# Causal Inference Example: Fertilizer Effect on Crop Yield

This notebook demonstrates a basic causal inference example using synthetic data. We'll explore how controlling for confounders leads to unbiased estimates of causal effects.

**Causal Model:**
- Treatment (F): Fertilizer use (binary: 0 or 1)
- Outcome (C): Crop yield (continuous)
- Confounder (pH): Soil pH level (continuous)

We'll define a true data-generating process, then use Bayesian linear regression to estimate the causal effect of fertilizer on crop yield, both with and without controlling for the soil pH confounder.

In [None]:
# Import required libraries
import numpy as np
import pandas as pd
import matplotlib.pyplot as plt
import seaborn as sns
import pymc as pm
import arviz as az
import warnings

# Set random seed for reproducibility
np.random.seed(42)
warnings.filterwarnings('ignore')

# Set plot style
plt.style.use('seaborn-v0_8-whitegrid')
sns.set_context("talk")

## 1. Define the True Causal Model

We'll define a data-generating process where:
1. pH affects both fertilizer use and crop yield
2. Fertilizer affects crop yield
3. The true causal effect of fertilizer on crop yield is known

This creates a classic confounding scenario where pH is a common cause of both treatment and outcome.

In [None]:
# Define parameters for our data generating process
n_samples = 1000  # Number of observations
true_effect_fertilizer = 5  # True causal effect of fertilizer on crop yield

# Generate soil pH levels (the confounder)
pH = np.random.normal(loc=7, scale=1, size=n_samples)

# Generate fertilizer use (treatment) influenced by pH
# Higher pH makes fertilizer use more likely
prob_fertilizer = 1 / (1 + np.exp(-(pH - 7)))  # Logistic function
fertilizer = np.random.binomial(n=1, p=prob_fertilizer, size=n_samples)

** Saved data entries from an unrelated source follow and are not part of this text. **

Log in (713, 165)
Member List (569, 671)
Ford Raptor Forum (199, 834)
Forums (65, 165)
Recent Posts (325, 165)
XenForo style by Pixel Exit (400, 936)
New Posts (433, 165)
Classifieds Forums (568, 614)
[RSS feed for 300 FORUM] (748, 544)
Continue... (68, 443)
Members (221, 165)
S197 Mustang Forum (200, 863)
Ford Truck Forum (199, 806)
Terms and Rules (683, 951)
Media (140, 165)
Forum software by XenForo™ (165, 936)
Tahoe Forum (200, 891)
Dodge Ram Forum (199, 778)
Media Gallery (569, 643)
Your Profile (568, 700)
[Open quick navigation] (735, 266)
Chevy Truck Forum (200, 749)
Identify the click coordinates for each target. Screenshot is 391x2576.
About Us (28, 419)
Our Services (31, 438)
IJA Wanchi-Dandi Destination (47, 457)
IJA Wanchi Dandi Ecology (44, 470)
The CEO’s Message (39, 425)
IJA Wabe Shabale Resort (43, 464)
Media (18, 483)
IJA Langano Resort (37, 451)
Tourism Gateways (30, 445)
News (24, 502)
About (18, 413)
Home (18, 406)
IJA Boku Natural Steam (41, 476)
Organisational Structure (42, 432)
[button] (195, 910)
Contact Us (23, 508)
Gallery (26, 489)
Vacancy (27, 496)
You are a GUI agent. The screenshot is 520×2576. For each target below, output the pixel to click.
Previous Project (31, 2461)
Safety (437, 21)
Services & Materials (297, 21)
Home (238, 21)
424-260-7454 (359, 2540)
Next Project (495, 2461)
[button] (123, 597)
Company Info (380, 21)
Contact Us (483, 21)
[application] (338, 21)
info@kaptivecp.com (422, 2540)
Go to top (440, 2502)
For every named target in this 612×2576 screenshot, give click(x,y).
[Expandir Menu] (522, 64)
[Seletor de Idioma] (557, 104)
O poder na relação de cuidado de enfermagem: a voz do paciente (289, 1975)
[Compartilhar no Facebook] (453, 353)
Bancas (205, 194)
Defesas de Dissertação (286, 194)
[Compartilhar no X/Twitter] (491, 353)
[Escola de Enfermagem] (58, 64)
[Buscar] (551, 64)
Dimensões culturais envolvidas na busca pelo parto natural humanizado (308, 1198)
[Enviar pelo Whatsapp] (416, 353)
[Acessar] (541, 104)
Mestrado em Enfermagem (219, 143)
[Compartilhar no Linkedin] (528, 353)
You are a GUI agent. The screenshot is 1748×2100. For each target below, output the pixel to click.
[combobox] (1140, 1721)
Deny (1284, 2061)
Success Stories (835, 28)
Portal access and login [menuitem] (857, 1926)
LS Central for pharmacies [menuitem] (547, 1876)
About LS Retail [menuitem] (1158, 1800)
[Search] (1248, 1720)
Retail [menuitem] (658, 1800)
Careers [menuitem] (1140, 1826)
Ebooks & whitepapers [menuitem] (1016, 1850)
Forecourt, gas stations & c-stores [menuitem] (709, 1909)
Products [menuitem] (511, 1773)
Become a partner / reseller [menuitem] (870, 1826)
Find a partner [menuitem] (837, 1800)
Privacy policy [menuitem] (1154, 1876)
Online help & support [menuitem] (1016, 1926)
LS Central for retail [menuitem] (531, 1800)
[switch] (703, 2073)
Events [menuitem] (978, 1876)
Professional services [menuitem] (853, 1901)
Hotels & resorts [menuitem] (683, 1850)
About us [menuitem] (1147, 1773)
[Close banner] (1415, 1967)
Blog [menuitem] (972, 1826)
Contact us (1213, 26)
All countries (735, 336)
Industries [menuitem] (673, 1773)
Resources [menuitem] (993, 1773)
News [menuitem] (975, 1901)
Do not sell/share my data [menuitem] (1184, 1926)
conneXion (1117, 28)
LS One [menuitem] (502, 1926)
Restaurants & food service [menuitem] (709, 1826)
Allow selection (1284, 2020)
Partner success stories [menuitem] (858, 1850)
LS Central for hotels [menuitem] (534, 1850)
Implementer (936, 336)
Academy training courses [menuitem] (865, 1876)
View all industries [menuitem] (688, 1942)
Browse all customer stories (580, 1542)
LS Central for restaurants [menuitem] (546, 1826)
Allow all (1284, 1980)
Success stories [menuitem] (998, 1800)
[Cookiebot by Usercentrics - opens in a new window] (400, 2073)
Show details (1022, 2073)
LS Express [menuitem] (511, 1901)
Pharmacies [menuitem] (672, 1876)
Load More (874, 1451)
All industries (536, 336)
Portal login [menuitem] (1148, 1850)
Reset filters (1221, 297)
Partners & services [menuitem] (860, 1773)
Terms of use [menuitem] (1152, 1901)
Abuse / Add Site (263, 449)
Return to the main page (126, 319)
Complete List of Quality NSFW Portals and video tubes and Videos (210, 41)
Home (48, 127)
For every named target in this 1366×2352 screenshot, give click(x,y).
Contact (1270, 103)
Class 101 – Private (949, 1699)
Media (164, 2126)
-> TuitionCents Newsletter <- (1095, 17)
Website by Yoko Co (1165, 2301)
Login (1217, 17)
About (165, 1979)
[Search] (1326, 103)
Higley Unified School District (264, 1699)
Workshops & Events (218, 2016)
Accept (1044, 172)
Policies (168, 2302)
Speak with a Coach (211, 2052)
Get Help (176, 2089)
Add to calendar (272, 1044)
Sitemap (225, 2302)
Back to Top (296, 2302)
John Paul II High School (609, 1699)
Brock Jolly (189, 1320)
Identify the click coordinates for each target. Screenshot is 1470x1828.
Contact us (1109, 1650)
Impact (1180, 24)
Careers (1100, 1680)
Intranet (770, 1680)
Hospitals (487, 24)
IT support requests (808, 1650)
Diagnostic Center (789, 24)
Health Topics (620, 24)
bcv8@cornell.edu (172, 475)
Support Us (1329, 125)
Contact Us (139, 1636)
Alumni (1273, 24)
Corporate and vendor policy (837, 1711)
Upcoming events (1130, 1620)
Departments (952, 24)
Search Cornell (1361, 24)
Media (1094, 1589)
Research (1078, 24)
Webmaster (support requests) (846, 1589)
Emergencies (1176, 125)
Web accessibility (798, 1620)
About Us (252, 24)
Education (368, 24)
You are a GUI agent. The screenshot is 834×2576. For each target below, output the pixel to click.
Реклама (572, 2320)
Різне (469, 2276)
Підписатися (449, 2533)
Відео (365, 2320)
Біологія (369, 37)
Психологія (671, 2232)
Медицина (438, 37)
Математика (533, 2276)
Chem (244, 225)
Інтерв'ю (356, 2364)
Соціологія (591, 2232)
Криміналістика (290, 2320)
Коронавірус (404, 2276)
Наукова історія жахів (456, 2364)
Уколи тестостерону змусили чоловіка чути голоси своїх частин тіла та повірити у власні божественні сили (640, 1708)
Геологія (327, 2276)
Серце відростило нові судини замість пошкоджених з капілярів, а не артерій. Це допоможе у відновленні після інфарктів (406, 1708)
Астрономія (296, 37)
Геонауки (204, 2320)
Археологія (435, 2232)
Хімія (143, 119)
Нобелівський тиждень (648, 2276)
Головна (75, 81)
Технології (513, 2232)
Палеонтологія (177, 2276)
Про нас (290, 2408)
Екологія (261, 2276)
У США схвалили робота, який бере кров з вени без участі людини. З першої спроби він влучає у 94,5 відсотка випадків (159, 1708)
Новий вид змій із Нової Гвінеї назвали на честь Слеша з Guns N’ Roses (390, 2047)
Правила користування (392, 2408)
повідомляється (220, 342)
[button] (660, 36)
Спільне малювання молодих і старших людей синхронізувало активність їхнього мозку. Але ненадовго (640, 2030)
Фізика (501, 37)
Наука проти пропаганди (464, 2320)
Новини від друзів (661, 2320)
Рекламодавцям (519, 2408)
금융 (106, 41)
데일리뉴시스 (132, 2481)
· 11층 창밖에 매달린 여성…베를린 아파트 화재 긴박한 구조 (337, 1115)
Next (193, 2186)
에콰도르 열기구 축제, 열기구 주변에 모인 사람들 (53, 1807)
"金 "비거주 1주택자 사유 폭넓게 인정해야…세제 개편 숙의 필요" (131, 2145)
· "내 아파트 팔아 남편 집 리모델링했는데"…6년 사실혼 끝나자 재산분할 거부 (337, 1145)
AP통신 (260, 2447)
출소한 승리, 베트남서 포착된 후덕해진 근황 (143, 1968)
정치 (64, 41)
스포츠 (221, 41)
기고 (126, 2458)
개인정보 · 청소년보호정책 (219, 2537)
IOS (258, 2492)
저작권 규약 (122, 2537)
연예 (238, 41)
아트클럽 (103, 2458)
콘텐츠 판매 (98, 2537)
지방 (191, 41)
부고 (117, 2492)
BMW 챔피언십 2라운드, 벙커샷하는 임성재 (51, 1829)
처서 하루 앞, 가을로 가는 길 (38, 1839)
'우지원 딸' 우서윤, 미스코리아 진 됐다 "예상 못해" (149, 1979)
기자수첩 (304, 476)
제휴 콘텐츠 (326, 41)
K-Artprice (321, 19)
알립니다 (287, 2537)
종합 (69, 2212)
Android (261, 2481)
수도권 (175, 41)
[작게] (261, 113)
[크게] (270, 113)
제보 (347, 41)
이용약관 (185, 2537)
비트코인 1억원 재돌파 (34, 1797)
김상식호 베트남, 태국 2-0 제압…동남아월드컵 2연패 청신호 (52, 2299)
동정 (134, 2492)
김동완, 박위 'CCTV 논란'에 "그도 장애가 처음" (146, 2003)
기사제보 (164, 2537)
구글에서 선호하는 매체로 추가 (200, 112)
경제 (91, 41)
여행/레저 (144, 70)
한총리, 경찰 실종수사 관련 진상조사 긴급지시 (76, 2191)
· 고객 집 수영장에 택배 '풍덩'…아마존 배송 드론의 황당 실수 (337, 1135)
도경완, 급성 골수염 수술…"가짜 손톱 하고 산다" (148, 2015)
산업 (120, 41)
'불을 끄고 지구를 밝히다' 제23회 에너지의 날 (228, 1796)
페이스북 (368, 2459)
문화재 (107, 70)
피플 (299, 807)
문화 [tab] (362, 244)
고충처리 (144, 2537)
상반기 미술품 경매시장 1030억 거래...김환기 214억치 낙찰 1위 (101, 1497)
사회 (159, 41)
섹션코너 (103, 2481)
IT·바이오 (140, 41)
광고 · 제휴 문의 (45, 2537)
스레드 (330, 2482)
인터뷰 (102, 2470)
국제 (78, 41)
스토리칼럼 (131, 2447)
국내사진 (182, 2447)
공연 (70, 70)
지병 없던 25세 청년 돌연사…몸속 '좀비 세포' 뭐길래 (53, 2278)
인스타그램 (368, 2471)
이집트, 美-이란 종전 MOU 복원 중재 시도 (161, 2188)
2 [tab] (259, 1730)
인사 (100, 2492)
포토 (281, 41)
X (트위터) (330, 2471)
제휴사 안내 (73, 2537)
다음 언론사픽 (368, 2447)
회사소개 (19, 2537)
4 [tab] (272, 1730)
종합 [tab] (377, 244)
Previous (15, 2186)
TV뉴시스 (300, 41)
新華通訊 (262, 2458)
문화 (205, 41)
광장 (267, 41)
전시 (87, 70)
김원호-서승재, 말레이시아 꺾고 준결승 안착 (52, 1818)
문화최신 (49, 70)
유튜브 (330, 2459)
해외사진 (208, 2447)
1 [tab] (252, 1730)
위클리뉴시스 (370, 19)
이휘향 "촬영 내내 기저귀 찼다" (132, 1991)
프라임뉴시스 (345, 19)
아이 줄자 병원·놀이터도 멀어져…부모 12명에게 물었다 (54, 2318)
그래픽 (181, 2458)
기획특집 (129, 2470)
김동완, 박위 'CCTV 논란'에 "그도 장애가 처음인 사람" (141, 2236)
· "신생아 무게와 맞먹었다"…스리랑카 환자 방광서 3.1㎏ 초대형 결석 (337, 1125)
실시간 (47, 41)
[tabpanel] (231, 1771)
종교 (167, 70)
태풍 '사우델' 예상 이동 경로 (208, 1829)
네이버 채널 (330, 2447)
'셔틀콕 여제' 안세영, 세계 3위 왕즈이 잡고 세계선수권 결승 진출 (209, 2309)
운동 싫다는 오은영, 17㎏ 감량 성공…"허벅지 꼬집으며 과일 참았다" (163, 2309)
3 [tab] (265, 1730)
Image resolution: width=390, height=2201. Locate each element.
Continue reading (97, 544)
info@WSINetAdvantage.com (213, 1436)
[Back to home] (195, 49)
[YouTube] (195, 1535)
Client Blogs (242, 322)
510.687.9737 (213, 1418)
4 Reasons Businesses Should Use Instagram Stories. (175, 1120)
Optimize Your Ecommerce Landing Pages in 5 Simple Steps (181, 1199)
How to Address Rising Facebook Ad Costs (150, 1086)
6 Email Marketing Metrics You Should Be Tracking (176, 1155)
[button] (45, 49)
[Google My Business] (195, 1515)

# Generate crop yield (outcome) influenced by both pH and fertilizer
# pH has a nonlinear effect on yield, with optimal growth around pH 6.5
pH_effect = -2 * (pH - 6.5)**2 + 5
noise = np.random.normal(0, 2, n_samples)
crop_yield = 10 + pH_effect + true_effect_fertilizer * fertilizer + noise

# Create a DataFrame with all variables
data = pd.DataFrame({
    'pH': pH,
    'fertilizer': fertilizer,
    'crop_yield': crop_yield
})

# Display the first few rows
data.head()

## 2. Explore the Data

Let's visualize the relationships between our variables to understand the confounding structure.

In [None]:
# Plot distributions and relationships
fig, axes = plt.subplots(2, 2, figsize=(15, 12))

# Plot pH distribution
sns.histplot(data=data, x='pH', kde=True, ax=axes[0, 0])
axes[0, 0].set_title('Distribution of Soil pH')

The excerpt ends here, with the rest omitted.